*** Opening of Records shown ***

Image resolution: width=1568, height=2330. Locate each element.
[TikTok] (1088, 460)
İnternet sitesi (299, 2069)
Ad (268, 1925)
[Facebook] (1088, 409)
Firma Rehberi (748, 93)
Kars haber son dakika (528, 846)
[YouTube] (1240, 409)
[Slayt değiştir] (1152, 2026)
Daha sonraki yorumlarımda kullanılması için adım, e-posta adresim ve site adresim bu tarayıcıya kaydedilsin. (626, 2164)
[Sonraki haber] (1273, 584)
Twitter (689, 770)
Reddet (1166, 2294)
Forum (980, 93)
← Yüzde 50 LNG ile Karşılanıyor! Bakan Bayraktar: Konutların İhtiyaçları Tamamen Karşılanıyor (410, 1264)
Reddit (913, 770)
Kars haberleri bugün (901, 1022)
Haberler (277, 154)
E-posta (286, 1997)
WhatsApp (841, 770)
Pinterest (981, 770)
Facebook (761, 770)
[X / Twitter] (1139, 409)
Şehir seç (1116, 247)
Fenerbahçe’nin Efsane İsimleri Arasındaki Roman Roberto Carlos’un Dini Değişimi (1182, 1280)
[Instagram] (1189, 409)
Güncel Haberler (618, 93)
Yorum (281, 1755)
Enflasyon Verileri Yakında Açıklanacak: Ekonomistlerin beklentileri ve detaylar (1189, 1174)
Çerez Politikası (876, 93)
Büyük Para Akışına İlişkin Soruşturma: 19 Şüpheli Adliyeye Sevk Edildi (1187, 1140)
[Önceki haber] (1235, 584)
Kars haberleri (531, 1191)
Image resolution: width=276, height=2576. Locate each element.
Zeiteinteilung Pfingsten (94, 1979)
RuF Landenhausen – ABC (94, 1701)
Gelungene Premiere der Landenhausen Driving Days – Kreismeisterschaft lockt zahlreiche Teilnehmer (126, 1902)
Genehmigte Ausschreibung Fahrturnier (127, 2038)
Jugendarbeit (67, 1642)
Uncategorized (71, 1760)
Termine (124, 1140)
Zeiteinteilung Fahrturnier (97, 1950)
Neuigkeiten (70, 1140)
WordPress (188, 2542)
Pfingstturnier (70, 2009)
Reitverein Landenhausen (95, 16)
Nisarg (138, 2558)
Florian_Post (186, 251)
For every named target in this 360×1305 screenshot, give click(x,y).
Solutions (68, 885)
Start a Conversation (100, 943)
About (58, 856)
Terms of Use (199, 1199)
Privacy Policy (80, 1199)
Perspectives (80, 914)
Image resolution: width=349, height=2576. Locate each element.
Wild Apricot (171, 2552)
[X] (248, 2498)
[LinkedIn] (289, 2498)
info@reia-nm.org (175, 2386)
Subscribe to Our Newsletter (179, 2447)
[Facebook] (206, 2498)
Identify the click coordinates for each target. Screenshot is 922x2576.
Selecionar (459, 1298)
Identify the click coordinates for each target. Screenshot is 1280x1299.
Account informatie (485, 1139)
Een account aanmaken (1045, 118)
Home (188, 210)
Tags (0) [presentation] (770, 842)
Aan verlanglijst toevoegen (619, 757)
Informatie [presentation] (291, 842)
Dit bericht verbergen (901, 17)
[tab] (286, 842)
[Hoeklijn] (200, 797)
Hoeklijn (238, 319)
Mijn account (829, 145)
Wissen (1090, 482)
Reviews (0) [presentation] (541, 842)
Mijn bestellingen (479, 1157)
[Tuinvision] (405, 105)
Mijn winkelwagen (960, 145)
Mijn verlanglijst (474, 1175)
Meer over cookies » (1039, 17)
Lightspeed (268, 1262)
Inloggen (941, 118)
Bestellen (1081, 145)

*** Close of Records shown ***

(Directions for this task):
Without any change, write the listing out again.

(Exercise result):
Image resolution: width=1568, height=2330. Locate each element.
[TikTok] (1088, 460)
İnternet sitesi (299, 2069)
Ad (268, 1925)
[Facebook] (1088, 409)
Firma Rehberi (748, 93)
Kars haber son dakika (528, 846)
[YouTube] (1240, 409)
[Slayt değiştir] (1152, 2026)
Daha sonraki yorumlarımda kullanılması için adım, e-posta adresim ve site adresim bu tarayıcıya kaydedilsin. (626, 2164)
[Sonraki haber] (1273, 584)
Twitter (689, 770)
Reddet (1166, 2294)
Forum (980, 93)
← Yüzde 50 LNG ile Karşılanıyor! Bakan Bayraktar: Konutların İhtiyaçları Tamamen Karşılanıyor (410, 1264)
Reddit (913, 770)
Kars haberleri bugün (901, 1022)
Haberler (277, 154)
E-posta (286, 1997)
WhatsApp (841, 770)
Pinterest (981, 770)
Facebook (761, 770)
[X / Twitter] (1139, 409)
Şehir seç (1116, 247)
Fenerbahçe’nin Efsane İsimleri Arasındaki Roman Roberto Carlos’un Dini Değişimi (1182, 1280)
[Instagram] (1189, 409)
Güncel Haberler (618, 93)
Yorum (281, 1755)
Enflasyon Verileri Yakında Açıklanacak: Ekonomistlerin beklentileri ve detaylar (1189, 1174)
Çerez Politikası (876, 93)
Büyük Para Akışına İlişkin Soruşturma: 19 Şüpheli Adliyeye Sevk Edildi (1187, 1140)
[Önceki haber] (1235, 584)
Kars haberleri (531, 1191)
Image resolution: width=276, height=2576. Locate each element.
Zeiteinteilung Pfingsten (94, 1979)
RuF Landenhausen – ABC (94, 1701)
Gelungene Premiere der Landenhausen Driving Days – Kreismeisterschaft lockt zahlreiche Teilnehmer (126, 1902)
Genehmigte Ausschreibung Fahrturnier (127, 2038)
Jugendarbeit (67, 1642)
Uncategorized (71, 1760)
Termine (124, 1140)
Zeiteinteilung Fahrturnier (97, 1950)
Neuigkeiten (70, 1140)
WordPress (188, 2542)
Pfingstturnier (70, 2009)
Reitverein Landenhausen (95, 16)
Nisarg (138, 2558)
Florian_Post (186, 251)
For every named target in this 360×1305 screenshot, give click(x,y).
Solutions (68, 885)
Start a Conversation (100, 943)
About (58, 856)
Terms of Use (199, 1199)
Privacy Policy (80, 1199)
Perspectives (80, 914)
Image resolution: width=349, height=2576. Locate each element.
Wild Apricot (171, 2552)
[X] (248, 2498)
[LinkedIn] (289, 2498)
info@reia-nm.org (175, 2386)
Subscribe to Our Newsletter (179, 2447)
[Facebook] (206, 2498)
Identify the click coordinates for each target. Screenshot is 922x2576.
Selecionar (459, 1298)
Identify the click coordinates for each target. Screenshot is 1280x1299.
Account informatie (485, 1139)
Een account aanmaken (1045, 118)
Home (188, 210)
Tags (0) [presentation] (770, 842)
Aan verlanglijst toevoegen (619, 757)
Informatie [presentation] (291, 842)
Dit bericht verbergen (901, 17)
[tab] (286, 842)
[Hoeklijn] (200, 797)
Hoeklijn (238, 319)
Mijn account (829, 145)
Wissen (1090, 482)
Reviews (0) [presentation] (541, 842)
Mijn bestellingen (479, 1157)
[Tuinvision] (405, 105)
Mijn winkelwagen (960, 145)
Mijn verlanglijst (474, 1175)
Meer over cookies » (1039, 17)
Lightspeed (268, 1262)
Inloggen (941, 118)
Bestellen (1081, 145)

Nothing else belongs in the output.